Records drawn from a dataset
_ _ _ _ _ _ _

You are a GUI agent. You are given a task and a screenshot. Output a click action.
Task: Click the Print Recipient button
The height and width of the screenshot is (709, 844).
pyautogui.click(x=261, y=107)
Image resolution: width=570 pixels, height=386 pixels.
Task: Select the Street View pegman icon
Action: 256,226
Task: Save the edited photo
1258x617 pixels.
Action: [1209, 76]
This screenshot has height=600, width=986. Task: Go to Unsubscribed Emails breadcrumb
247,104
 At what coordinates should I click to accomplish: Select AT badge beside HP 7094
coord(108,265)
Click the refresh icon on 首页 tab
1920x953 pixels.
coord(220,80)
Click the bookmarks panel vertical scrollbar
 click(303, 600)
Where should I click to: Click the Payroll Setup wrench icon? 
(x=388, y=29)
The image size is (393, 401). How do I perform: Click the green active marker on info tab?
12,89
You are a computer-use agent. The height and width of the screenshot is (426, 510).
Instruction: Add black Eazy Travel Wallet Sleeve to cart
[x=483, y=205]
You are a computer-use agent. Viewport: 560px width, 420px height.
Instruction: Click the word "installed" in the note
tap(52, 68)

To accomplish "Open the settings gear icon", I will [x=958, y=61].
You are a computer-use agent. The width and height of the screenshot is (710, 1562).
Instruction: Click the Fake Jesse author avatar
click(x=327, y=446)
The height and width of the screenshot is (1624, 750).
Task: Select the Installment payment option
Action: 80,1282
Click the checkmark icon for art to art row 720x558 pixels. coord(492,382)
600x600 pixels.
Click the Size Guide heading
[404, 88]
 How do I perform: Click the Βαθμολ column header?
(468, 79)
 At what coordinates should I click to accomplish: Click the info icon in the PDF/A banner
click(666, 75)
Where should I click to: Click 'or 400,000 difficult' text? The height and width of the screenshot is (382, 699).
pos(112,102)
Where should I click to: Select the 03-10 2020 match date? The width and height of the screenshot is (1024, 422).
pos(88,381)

_ _ _ _ _ _ _

TASK OBJECTIVE
Print exactly the lines from the beginning of the entries through the line with "You are a computer-use agent. The width". Output nothing more.

ANSWER BELOW
You are a GUI agent. You are given a task and a screenshot. Output a click action.
Task: Click the Print Recipient button
The height and width of the screenshot is (709, 844).
pyautogui.click(x=261, y=107)
Image resolution: width=570 pixels, height=386 pixels.
Task: Select the Street View pegman icon
Action: 256,226
Task: Save the edited photo
1258x617 pixels.
Action: [1209, 76]
This screenshot has height=600, width=986. Task: Go to Unsubscribed Emails breadcrumb
247,104
 At what coordinates should I click to accomplish: Select AT badge beside HP 7094
coord(108,265)
Click the refresh icon on 首页 tab
1920x953 pixels.
coord(220,80)
Click the bookmarks panel vertical scrollbar
 click(303, 600)
Where should I click to: Click the Payroll Setup wrench icon? 
(x=388, y=29)
The image size is (393, 401). How do I perform: Click the green active marker on info tab?
12,89
You are a computer-use agent. The height and width of the screenshot is (426, 510).
Instruction: Add black Eazy Travel Wallet Sleeve to cart
[x=483, y=205]
You are a computer-use agent. Viewport: 560px width, 420px height.
Instruction: Click the word "installed" in the note
tap(52, 68)

To accomplish "Open the settings gear icon", I will [x=958, y=61].
You are a computer-use agent. The width and height of the screenshot is (710, 1562).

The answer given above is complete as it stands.